Stated exercise 1:
Answer these questions from the discussion of Greece's debt and military spending:
(a) What military spending figure is listed for Portugal?
(b) What share is cited for Greek military spending in 2009?
(c) What was Germany's repayment schedule tied to?
Stated exercise 2: Pick up the discussion of Greece's debt and military spending after its final sentence and continue it.

Document:
= = = = = = =

That link you provided is interesting. However, I do not see how the comparison to Ecuador is relevant here. What I find more interesting is a look at the other “endangered” Eurozone members:
Portugal - 1,8%
Italy - 1,4%
Ireland - 0,5%
Spain - 0,9%
It is not a huge difference, especially when you look at Portugal, so I would not go as far as calling Greece’s military budget “amazingly large”. But it does beg the question whether there might be some room for savings here.
If the Allies were able to rebuild the Europe and Japan after WWII what is so hard about Greece now?
Here is a graph which compares Greek military spending with other European countries.
3.2% in 2009!
A lot of tanks, submarines and jet fighters…presumably, to keep up with their old enemy and NATO member, Turkey.
Of course, it is also the case that military contracts are notoriously prone to secret deals, fat commissions and other ways of siphoning off money.
On the other hand, who sold them this stuff and thereby kept their arms industries in business? Germany, UK, France, USA…
It has the whiff of political hypocrisy.:dubious:
I haven’t seen it mentioned: one big difference is that Germany and Japan were occupied and their governments were dictated by the Allies (e.g. MacArthur wrote Japan’s constitution). The EU countries obviously have no such authority in Greece. If they did, I assume they’d be willing to fork over more money while simultaneously ending the poor fiscal policies of the Greek government.
The crux of the matter appears to be that the Greeks won’t really reform unless they absolutely have to (if at all) and the EU countries won’t extend them any more money until they start showing some fiscal responsibility.
Germany’s repayment schedule was tied to it’s ability to pay.
That part seems to often get left out of the Greek - German debt comparisons. But if we did that here, all those poor banks would have to wait for an improved Greek economy to get their money. Better to just slash pensions and give the banks that money.

= = = = = = =

Provided data:
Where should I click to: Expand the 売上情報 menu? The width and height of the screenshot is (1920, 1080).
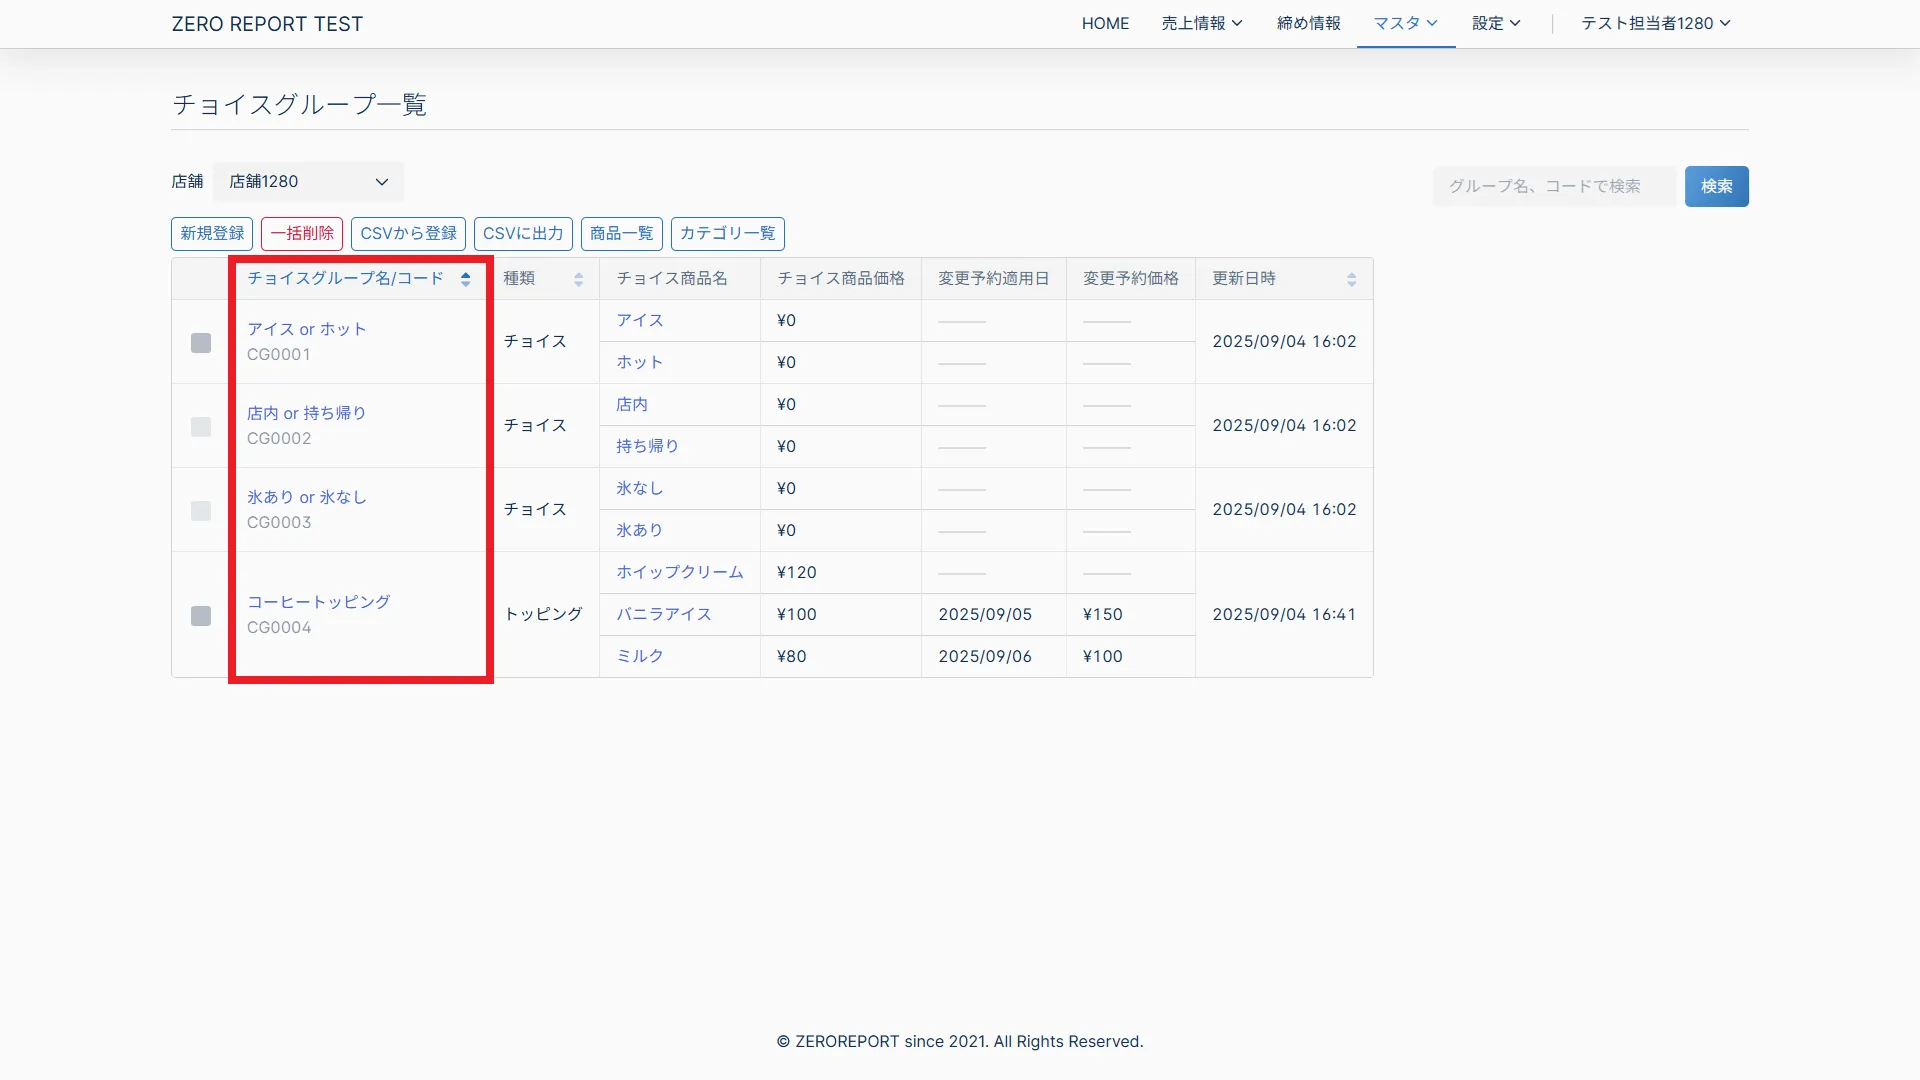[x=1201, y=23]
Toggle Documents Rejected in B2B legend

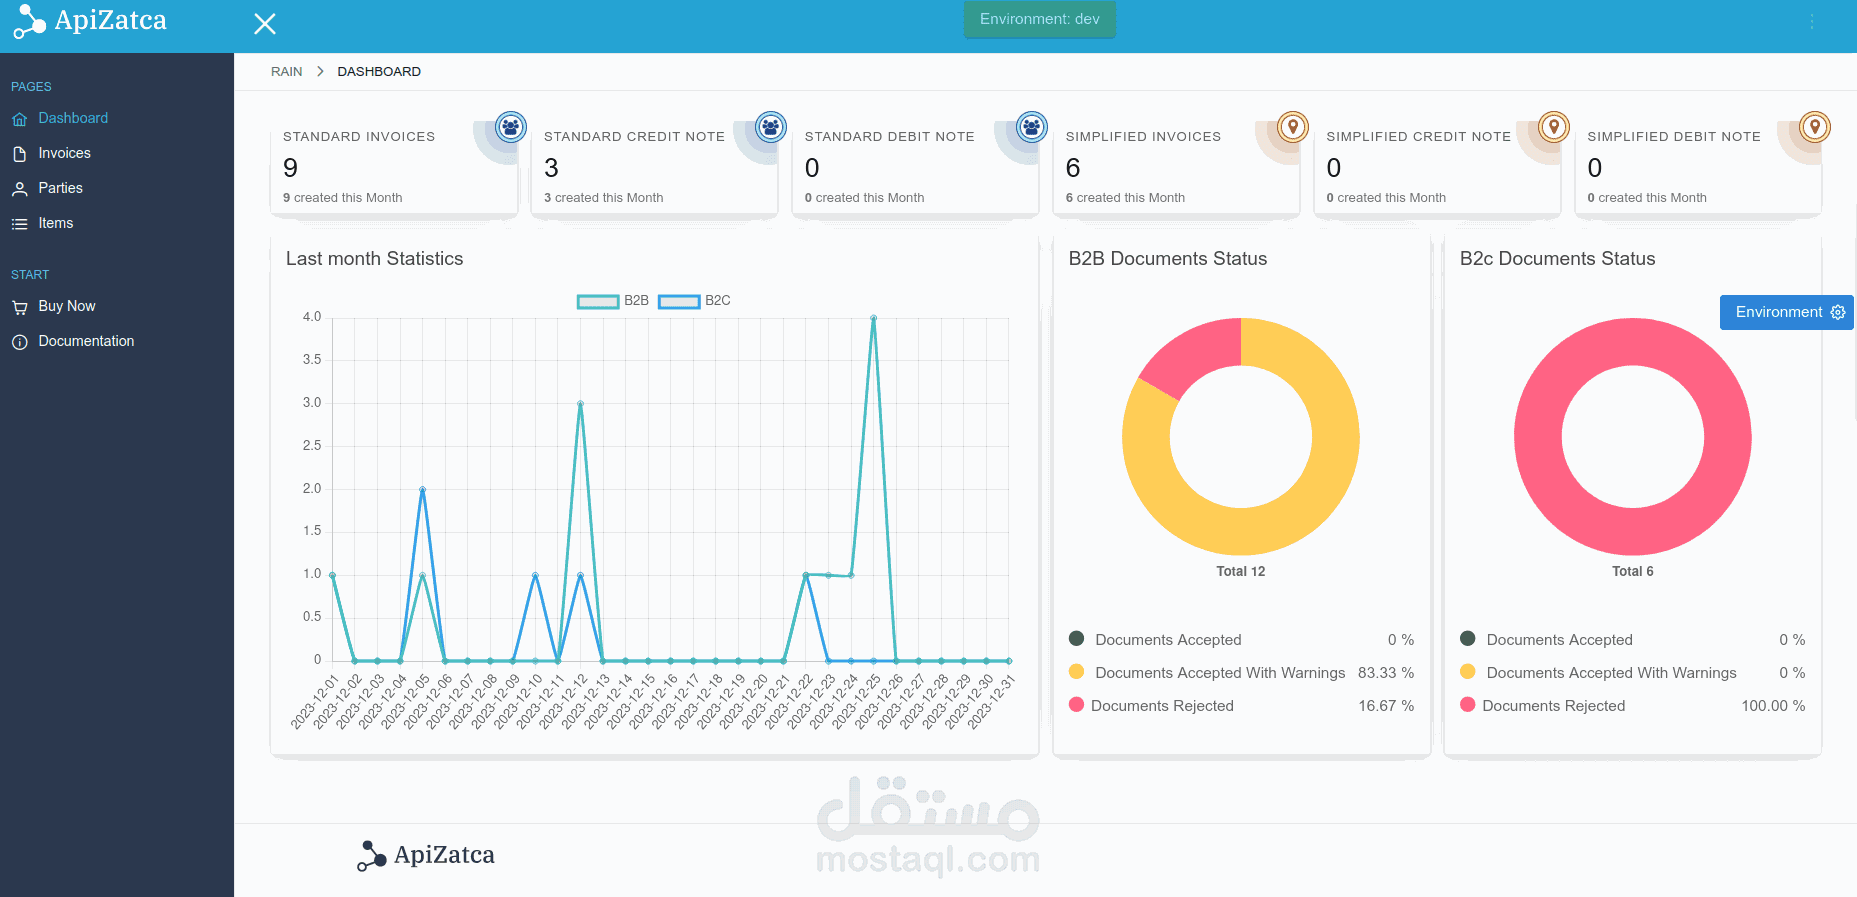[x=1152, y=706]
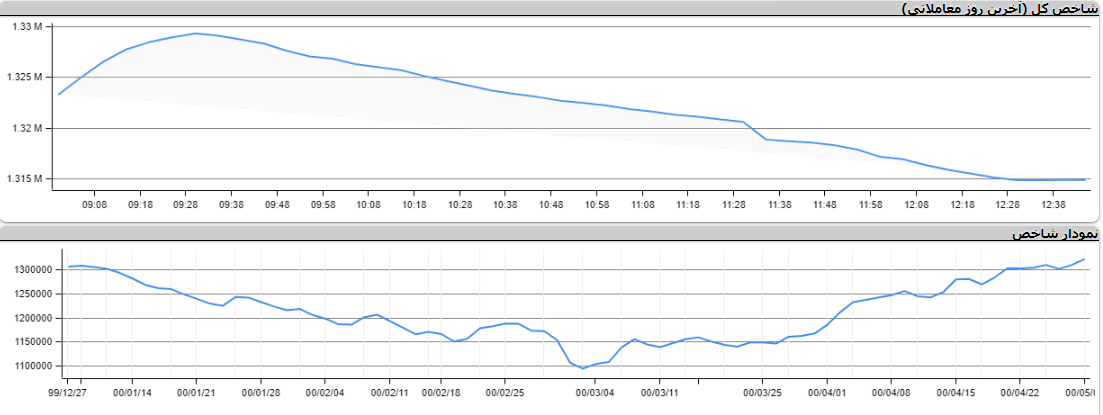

= = = = = = =

Exercise answer 1:
(a) 1,8%
(b) 3.2%
(c) Its ability to pay.

Exercise answer 2:
Greece will never have a trade surplus before the second coming of the lord.
Well, truth be told this is kind of the answer. Germany and Japan has to be rebuilt because they were blown up. Greece isn’t blown up, it’s in debt.
Greece’s problem is that it spends way, way more money than it earns. Germany’s problem was that it was psychotically destructive and had to be physically attacked to make them stop.
Giving Greece more loans is sort of equivalent to giving Germany in 1945 more tanks and guns. The problem isn’t that they need more, it’s that they need to start doing something else.
Loan FORGIVENESS is something of a different animal, but such things usually come with the condition that you can’t borrow more money.
Both of which could still be arguments, really. Putin has been making bailout noises but I’m pretty sure he’s just trolling the West; it’s not like Russia has the money to burn.
There’s other metrics to be used but you don’t need your PhD in Economics to know that you can’t get blood from a stone.
That’s not really a concern here since modern immigration standards in the EU and even for just EEA countries allows Greeks to leave the country to find work–and many have, and will continue to do so. This isn’t the 1930s where their only option is signing up with Hitler.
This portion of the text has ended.